● **SOURCE TEXT**:
[Start of section]
On Wednesday, the director of the Health and Human Services Department, along with four others said to be connected to the Flint water crisis, were charged with involuntary manslaughter after a Legionnaires’ outbreak killed 12 in the city, including an 85-year-old man.
The city began to use water from the Flint River back in 2014. However, city officials failed to treat the water to reduce corrosion, causing lead to seep into the water system.
Michigan’s Attorney General accused Nick Lyon, 48, the top member of Governor Rick Snyder’s administration, of failing to inform the city about the disease outbreak, which officials have linked to the ongoing water crisis. Lyon has also been charged with misconduct in office, a felony punishable by up five years in prison.
“The health crisis in Flint has created a trust crisis for Michigan government, exposing a serious lack of confidence in leaders who accept responsibility and solve problems,” said state Attorney General Bill Schuette, who said his probe is moving to the trial phase and signaled that Snyder, who has apologized for his administration’s failures that led to and prolonged the crisis, may not be charged.
“We only file criminal charges when evidence of probable cause of a crime has been established. And we’re not filing charges at this time,” he said.
[End of section]
● **QUESTIONS TO ANSWER**:
(A) In the article on the Flint water crisis, how old is Nick Lyon?
(B) Write out the passage of the article from "The city began" up to and including "years in prison.".
Rely solely on the article above for your answers.

(Stored data)
[Start of section]
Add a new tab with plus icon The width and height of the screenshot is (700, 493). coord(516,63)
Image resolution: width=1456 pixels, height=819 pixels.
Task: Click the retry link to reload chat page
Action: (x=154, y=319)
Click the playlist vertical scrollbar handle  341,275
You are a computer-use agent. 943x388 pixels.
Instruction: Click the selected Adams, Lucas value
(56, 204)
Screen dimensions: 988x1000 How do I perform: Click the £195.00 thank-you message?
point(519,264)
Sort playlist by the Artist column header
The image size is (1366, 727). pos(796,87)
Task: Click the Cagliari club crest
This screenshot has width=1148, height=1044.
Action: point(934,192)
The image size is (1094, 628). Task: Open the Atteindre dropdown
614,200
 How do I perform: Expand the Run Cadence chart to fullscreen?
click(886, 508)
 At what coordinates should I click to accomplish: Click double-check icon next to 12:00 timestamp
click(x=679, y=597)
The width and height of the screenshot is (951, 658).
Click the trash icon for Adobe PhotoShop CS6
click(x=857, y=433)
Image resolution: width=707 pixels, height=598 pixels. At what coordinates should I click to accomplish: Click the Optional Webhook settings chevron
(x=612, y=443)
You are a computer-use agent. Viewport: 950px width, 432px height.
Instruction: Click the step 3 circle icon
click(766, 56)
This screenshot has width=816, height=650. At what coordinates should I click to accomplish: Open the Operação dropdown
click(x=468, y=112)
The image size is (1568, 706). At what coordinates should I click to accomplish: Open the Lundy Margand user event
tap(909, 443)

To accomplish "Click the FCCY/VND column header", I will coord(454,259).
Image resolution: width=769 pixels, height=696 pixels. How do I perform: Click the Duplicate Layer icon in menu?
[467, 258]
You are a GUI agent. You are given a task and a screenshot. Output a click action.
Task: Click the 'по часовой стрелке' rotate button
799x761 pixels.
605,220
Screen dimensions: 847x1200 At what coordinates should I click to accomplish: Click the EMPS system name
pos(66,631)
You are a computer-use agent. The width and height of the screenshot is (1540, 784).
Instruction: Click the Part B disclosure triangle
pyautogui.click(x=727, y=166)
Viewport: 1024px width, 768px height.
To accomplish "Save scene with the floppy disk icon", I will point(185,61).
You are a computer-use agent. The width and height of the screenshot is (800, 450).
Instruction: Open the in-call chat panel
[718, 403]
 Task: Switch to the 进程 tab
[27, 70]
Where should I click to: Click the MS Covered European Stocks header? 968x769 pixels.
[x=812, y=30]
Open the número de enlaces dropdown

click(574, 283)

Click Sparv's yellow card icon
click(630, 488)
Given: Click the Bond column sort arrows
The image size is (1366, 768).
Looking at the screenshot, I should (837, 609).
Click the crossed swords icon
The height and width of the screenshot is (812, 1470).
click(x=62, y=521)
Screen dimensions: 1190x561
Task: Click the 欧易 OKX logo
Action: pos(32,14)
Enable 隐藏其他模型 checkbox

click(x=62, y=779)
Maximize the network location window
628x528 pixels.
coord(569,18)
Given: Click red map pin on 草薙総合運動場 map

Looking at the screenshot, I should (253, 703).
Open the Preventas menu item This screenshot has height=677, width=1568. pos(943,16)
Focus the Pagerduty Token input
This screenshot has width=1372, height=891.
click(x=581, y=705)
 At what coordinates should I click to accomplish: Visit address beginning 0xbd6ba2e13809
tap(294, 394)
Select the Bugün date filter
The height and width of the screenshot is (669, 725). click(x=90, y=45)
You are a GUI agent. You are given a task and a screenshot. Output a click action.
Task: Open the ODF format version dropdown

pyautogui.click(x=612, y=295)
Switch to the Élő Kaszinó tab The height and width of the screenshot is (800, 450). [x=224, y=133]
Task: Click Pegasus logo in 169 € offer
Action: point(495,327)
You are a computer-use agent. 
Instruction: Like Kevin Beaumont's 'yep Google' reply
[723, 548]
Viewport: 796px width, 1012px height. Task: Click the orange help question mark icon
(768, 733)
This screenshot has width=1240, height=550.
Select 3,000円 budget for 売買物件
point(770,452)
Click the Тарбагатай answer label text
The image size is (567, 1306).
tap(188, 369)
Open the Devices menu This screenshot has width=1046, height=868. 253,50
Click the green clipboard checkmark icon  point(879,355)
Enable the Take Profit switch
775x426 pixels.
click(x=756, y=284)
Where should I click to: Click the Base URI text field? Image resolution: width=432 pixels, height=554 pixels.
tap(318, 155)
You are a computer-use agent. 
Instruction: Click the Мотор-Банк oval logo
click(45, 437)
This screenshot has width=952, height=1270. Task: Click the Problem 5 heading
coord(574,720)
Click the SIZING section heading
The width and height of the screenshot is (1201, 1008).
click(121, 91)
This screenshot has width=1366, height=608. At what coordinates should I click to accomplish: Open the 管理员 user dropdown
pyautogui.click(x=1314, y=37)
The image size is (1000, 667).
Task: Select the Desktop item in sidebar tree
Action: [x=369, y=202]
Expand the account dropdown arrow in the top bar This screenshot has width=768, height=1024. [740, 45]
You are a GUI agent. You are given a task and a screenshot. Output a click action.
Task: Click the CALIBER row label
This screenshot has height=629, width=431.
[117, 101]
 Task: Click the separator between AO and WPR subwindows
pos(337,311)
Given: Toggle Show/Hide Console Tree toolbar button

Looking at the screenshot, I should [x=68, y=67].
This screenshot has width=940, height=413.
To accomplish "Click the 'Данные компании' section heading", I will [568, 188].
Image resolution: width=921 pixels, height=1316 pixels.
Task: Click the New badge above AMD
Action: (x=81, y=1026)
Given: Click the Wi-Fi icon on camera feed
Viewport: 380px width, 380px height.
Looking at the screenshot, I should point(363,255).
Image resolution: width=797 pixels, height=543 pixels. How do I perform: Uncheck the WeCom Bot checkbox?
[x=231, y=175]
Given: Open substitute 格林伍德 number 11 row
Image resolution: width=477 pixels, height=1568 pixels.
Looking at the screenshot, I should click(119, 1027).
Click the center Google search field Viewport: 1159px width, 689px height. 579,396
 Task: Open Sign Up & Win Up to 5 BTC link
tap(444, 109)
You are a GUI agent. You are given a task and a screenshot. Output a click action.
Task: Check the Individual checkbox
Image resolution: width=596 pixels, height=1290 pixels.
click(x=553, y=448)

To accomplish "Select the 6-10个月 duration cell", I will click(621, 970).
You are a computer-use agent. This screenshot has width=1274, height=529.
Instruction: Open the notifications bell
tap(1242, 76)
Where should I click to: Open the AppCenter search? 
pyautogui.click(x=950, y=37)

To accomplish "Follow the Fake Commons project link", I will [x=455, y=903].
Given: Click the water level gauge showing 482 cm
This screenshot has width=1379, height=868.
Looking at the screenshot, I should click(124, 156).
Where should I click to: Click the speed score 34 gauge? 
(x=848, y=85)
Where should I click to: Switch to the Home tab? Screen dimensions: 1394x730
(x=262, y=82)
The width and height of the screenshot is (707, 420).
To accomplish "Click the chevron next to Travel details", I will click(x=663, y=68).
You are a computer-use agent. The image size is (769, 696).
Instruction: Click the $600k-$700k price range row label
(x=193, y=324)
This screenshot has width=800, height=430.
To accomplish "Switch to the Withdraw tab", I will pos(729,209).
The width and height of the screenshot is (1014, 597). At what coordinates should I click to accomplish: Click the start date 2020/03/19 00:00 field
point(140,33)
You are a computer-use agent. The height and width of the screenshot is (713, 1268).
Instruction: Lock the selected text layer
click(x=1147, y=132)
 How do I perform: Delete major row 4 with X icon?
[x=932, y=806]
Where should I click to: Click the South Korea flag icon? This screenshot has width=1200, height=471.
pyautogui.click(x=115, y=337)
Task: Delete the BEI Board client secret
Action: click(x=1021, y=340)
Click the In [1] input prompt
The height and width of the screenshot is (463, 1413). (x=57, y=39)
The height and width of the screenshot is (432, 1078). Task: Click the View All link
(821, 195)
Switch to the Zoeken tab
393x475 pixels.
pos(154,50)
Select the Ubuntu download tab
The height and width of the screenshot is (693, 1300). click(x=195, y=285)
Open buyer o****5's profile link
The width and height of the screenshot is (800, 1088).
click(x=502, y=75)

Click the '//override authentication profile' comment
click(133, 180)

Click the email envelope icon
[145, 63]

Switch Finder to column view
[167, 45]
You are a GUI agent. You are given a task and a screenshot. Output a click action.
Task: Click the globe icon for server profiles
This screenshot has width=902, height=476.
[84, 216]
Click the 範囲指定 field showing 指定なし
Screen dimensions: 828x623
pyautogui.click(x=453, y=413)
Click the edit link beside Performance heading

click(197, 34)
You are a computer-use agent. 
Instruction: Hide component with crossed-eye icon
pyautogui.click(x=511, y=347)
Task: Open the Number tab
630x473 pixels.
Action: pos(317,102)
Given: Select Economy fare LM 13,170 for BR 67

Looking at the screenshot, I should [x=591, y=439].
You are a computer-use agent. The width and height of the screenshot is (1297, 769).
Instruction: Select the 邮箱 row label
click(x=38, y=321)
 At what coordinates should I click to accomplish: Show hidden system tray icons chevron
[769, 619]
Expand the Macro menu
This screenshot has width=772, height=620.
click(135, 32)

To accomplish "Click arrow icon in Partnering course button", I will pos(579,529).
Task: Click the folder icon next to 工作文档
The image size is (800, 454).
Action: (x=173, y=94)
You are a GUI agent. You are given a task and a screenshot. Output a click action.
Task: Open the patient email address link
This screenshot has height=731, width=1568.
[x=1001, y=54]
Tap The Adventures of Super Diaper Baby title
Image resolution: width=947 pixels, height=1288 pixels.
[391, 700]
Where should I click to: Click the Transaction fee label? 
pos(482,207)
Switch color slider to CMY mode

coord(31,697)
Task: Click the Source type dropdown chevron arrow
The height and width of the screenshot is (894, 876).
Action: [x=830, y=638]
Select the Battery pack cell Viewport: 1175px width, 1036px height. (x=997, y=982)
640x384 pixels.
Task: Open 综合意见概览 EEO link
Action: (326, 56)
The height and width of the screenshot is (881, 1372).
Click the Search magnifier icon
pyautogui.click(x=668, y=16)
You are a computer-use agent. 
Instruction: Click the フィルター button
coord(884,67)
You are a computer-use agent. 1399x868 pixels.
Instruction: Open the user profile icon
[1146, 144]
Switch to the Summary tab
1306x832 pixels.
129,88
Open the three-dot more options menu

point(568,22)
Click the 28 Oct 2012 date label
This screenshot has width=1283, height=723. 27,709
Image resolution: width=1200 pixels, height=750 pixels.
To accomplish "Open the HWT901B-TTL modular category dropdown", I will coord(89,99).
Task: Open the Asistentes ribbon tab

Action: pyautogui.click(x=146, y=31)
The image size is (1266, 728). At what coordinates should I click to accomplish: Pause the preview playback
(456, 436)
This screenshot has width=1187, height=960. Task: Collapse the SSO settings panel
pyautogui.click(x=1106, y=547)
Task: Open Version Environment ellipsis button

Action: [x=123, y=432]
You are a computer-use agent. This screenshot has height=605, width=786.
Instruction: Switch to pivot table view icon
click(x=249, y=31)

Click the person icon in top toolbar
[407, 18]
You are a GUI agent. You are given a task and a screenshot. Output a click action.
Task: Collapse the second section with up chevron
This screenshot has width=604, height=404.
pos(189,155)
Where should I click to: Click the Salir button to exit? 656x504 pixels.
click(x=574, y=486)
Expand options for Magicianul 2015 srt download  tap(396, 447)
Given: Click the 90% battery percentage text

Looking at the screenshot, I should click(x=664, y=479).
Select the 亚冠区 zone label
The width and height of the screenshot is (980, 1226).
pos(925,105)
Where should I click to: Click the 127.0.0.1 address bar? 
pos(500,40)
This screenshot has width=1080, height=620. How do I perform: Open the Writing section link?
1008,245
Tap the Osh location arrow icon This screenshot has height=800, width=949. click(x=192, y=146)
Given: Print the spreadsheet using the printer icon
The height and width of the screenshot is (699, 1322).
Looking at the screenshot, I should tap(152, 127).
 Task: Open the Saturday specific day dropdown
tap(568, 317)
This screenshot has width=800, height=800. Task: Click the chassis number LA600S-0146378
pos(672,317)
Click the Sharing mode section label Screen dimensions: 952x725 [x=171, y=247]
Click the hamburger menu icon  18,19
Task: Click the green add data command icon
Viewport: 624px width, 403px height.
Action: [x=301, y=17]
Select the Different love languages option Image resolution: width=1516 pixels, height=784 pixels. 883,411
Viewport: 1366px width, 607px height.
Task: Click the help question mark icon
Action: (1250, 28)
[End of section]
● **SOLUTIONS FOR EACH TASK**:
(A) Nick Lyon is 48.

(B)
The city began to use water from the Flint River back in 2014. However, city officials failed to treat the water to reduce corrosion, causing lead to seep into the water system.
Michigan’s Attorney General accused Nick Lyon, 48, the top member of Governor Rick Snyder’s administration, of failing to inform the city about the disease outbreak, which officials have linked to the ongoing water crisis. Lyon has also been charged with misconduct in office, a felony punishable by up five years in prison.